Assoggettati al ciclo del Sole
Il caldo aumenta sempre, la gente lavora di notte e al mattino, poi si rintana all’ombra durante le ore calde e ricomincia ad uscire nel tardo pomeriggio, anche noi ci si adatta a questi ritmi, anche volendo non si può fare altrimenti, si esce poco prima del tramonto per fare un giro nei campi dove si sta mietendo il grano, le spighe vengono tagliate con dei corti falciotti e poi una volta ammazzetate, caricate sui carretti e portate via. C’è aria di festa, la raccolta del grano è da millenni un momento di gioia nelle comunità contadine e questa euforia contagia soprattutto i bimbi che riescono anche a giocare mentre lavorano, gli unici che mantengano la solita espressione triste sono gli asini addetti al traino dei carretti, che caricati con cataste di covoni di grano diventano enormi e salire in cima a queste montagne di spighe diventa un’ambita e divertente prova di coraggio per i ragazzini.

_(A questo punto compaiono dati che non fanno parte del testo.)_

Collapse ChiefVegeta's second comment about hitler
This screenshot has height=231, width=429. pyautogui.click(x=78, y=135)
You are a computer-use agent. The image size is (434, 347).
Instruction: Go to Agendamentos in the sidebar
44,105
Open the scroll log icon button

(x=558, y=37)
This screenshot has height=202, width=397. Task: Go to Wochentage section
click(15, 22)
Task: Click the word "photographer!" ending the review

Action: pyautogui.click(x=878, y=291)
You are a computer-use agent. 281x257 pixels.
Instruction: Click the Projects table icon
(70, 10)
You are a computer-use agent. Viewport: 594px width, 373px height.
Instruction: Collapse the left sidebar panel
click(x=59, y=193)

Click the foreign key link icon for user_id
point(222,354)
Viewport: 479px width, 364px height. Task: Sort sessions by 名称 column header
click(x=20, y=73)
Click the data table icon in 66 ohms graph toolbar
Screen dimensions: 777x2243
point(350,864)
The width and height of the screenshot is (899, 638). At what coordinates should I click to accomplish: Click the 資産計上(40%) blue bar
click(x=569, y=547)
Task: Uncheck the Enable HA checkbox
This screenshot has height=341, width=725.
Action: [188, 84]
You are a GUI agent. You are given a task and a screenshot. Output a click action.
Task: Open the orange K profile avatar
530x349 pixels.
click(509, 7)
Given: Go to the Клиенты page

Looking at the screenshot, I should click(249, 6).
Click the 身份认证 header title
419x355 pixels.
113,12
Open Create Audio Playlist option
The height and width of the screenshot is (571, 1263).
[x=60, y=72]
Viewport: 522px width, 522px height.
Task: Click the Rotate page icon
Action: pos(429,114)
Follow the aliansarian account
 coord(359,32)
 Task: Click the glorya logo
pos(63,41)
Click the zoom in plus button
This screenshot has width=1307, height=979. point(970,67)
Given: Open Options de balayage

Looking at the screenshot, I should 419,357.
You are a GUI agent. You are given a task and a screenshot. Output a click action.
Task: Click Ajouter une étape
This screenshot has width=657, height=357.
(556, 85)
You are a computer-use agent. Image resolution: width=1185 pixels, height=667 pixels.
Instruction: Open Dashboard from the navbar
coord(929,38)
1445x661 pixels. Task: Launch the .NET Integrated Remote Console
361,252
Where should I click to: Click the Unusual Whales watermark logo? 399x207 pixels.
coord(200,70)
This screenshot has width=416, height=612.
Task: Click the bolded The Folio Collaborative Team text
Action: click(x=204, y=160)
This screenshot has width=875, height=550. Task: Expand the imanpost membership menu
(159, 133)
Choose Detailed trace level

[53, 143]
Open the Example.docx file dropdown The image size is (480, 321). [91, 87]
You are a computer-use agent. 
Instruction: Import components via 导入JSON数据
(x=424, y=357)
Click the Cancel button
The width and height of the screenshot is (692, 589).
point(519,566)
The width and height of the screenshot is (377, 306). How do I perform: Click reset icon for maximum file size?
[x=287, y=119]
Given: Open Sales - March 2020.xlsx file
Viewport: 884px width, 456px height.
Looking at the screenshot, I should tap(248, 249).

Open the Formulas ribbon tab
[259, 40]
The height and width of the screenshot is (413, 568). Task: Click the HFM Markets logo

Camminiamo per qualche chilometro fra i coltivi e poi andiamo a vedere la famosa sorgente sulfurea di “Bir Talata” che vuol dire semplicemente pozzo n°3, raccontata come la principale attrattiva della zona, ma che si rivela una buca di acqua calda, rugginosa e ferma, per niente invitante, inoltre si trova dentro il giardino di un albergo dove gli unici ospiti sono due vecchi inglesi incartapecoriti e immobili che sembrano attendere pazientemente il momento della loro mummificazione. Dopo il tramonto in campagna la temperatura cala velocemente, ma una volta tornati nella zona cementificata il caldo torna a ribollire, le case di cemento oltre che orribili in queste zone così calde si trasformano in veri e propri forni crematori, però si continua a costruire cubi di cemento e i mattoni crudi non si usano più, anche qui tutti vogliono le case moderne. È notte fonda ma c’è chi sta già andando nei campi a lavorare e chi nei cantieri edili impasta cemento; qui il più forte è il sole e tutti si devono adeguare al suo ciclo.